Give back exactly the stretch of data below from the line holding "Open the news document marker on chart" through the line holding "The height and width of the screenshot is (581, 377).", both ends included, and leave the remaining lines out.
+ + + + + + +
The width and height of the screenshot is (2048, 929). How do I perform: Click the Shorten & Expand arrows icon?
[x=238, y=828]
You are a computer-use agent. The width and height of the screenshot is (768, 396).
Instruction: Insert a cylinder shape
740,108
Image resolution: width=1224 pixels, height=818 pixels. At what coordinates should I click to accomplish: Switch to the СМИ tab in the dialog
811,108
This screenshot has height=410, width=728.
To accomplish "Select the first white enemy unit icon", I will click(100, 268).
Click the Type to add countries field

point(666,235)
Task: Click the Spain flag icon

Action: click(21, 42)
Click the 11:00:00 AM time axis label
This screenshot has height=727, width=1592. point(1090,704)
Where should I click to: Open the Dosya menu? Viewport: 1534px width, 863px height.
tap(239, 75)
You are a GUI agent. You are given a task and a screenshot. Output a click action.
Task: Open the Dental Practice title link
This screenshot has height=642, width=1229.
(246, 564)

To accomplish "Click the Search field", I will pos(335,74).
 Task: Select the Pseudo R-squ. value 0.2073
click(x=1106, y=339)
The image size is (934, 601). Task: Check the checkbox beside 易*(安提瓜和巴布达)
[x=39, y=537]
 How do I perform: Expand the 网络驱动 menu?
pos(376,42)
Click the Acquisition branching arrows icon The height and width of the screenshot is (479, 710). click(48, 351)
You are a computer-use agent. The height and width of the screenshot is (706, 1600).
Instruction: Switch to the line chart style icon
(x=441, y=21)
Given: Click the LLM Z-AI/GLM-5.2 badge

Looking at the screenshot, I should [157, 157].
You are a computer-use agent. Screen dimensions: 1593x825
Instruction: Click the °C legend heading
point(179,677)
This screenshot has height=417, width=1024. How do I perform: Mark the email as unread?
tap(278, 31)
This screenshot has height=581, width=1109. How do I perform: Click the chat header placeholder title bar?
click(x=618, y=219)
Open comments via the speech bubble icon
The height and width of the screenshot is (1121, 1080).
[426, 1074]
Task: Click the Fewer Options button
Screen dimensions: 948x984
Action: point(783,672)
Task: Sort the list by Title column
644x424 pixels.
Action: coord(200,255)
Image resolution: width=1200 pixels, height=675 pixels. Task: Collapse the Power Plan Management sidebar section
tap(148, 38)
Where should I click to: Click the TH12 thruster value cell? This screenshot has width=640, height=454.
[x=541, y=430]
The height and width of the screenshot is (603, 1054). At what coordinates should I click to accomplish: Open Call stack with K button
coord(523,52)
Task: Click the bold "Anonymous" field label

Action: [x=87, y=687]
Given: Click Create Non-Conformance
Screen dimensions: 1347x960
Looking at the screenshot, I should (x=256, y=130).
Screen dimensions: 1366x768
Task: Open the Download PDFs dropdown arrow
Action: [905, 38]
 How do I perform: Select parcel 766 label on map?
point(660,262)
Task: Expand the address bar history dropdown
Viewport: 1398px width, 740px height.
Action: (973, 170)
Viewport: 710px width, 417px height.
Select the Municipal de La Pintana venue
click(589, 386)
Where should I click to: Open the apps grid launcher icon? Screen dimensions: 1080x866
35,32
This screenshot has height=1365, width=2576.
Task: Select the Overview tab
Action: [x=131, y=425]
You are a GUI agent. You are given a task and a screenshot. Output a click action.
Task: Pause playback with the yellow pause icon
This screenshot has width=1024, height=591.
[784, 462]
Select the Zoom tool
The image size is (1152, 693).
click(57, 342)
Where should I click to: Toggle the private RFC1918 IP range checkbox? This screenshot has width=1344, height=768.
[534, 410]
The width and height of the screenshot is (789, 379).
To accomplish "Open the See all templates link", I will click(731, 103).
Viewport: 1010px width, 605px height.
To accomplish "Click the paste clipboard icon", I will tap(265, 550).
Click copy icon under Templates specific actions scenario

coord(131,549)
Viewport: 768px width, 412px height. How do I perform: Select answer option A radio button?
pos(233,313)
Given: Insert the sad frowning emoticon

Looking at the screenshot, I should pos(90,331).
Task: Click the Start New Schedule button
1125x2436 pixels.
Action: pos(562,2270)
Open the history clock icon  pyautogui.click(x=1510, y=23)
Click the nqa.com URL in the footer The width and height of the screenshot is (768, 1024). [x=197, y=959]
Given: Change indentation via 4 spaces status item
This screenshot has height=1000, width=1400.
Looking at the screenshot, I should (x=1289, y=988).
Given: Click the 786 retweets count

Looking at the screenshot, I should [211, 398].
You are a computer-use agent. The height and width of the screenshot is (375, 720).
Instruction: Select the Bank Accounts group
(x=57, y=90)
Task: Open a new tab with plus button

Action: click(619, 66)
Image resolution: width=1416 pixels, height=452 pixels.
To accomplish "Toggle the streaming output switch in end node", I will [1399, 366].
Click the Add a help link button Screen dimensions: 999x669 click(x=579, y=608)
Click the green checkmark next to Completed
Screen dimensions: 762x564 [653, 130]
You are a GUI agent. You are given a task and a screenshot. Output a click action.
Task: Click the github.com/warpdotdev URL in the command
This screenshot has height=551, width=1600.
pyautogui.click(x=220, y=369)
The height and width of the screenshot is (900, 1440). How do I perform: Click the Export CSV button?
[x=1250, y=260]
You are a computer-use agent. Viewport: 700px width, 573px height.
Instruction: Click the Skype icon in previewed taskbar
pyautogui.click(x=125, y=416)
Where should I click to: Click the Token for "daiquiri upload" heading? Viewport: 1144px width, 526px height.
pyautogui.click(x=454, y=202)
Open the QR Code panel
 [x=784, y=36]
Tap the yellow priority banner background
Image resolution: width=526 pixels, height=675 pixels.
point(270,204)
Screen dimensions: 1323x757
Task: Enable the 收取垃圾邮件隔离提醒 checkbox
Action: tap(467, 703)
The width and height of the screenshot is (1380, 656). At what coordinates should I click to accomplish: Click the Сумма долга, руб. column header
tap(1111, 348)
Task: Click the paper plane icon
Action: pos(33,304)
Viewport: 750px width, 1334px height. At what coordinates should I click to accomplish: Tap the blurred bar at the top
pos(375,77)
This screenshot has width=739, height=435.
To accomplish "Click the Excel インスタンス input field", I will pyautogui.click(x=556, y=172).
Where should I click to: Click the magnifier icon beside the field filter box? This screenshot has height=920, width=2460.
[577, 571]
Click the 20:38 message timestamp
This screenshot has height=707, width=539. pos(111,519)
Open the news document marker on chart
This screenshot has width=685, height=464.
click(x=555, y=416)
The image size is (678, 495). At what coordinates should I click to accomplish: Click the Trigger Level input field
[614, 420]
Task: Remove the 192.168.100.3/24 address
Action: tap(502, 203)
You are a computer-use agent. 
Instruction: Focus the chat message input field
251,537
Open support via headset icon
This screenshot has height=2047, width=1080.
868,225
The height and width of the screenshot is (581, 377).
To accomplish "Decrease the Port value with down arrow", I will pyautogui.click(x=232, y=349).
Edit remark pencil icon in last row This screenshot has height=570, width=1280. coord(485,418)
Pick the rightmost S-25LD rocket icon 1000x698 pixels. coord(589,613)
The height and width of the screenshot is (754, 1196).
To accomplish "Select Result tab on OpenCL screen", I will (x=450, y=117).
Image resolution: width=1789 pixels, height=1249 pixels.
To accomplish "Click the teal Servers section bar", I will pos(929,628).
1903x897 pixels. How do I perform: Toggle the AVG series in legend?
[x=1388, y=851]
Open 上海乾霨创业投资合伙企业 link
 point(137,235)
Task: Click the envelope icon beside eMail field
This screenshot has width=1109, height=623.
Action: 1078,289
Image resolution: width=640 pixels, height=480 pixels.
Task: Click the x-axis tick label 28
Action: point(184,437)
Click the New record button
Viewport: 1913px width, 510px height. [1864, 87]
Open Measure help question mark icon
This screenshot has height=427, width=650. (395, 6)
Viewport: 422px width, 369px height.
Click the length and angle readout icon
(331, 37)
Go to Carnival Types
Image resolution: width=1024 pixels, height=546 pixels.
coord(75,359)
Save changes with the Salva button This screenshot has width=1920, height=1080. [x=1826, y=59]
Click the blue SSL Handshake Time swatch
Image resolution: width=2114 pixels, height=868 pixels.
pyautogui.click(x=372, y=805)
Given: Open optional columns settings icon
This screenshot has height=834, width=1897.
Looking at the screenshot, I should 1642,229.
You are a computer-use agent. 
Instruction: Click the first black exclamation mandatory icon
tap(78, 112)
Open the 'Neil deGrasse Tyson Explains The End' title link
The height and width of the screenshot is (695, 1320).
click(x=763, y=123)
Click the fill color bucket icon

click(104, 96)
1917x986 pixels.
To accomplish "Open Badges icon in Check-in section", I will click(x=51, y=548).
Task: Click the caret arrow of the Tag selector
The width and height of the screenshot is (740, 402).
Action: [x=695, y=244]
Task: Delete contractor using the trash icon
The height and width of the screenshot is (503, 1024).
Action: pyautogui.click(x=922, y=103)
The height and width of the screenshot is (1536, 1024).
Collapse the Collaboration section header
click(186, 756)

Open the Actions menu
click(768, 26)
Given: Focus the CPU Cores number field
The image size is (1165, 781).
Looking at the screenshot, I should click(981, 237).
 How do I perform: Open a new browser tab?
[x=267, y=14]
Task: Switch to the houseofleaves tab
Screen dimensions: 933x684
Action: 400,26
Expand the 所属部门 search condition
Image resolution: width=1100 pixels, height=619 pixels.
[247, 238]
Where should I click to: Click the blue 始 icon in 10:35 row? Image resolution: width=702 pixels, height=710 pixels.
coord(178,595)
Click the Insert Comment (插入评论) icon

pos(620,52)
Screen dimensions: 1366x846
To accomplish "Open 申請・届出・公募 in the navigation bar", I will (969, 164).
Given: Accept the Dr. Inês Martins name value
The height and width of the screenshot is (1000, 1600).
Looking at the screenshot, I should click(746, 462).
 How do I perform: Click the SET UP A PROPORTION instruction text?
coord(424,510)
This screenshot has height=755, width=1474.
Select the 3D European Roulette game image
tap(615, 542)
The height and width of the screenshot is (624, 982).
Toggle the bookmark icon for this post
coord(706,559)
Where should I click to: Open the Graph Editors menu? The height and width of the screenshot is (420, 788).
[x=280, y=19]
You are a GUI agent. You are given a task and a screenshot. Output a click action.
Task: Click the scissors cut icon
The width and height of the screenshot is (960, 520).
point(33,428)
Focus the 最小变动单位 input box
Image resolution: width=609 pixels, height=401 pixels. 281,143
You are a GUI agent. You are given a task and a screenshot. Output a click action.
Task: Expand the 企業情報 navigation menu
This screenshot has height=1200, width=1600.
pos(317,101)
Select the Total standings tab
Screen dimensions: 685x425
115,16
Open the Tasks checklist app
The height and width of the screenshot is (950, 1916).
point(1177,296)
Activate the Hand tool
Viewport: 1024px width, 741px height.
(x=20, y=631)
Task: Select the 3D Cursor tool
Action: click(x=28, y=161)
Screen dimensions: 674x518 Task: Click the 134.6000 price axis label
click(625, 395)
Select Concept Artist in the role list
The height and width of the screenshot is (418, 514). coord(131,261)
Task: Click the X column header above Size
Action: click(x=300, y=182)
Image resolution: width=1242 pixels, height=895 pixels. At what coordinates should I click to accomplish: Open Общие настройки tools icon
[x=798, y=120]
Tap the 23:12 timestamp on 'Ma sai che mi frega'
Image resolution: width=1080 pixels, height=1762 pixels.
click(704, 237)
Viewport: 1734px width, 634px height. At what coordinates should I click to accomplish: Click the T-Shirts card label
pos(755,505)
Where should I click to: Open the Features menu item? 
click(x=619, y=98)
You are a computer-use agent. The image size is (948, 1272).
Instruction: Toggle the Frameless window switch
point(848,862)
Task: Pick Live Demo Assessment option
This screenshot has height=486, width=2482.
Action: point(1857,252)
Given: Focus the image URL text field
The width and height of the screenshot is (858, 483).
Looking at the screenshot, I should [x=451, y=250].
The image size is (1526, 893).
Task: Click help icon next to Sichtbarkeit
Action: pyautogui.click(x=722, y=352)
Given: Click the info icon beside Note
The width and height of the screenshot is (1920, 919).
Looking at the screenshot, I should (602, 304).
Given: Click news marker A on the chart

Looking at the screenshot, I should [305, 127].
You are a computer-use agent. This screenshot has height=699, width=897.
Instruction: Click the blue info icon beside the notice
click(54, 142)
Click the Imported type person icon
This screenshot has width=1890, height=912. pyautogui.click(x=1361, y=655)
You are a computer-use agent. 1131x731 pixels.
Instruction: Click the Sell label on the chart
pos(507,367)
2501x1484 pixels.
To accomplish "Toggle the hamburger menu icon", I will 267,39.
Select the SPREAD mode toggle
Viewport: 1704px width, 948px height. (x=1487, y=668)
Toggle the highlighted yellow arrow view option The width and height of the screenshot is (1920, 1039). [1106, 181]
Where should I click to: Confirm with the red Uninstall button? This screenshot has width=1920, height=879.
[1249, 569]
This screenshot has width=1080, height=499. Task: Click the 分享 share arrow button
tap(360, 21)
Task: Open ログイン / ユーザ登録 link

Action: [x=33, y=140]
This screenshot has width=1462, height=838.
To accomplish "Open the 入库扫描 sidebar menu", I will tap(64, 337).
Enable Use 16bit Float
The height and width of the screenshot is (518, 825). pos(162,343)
+ + + + + + +
Response below —
Open the news document marker on chart
This screenshot has width=685, height=464.
click(x=555, y=416)
The image size is (678, 495). At what coordinates should I click to accomplish: Click the Trigger Level input field
[614, 420]
Task: Remove the 192.168.100.3/24 address
Action: tap(502, 203)
You are a computer-use agent. 
Instruction: Focus the chat message input field
251,537
Open support via headset icon
This screenshot has height=2047, width=1080.
868,225
The height and width of the screenshot is (581, 377).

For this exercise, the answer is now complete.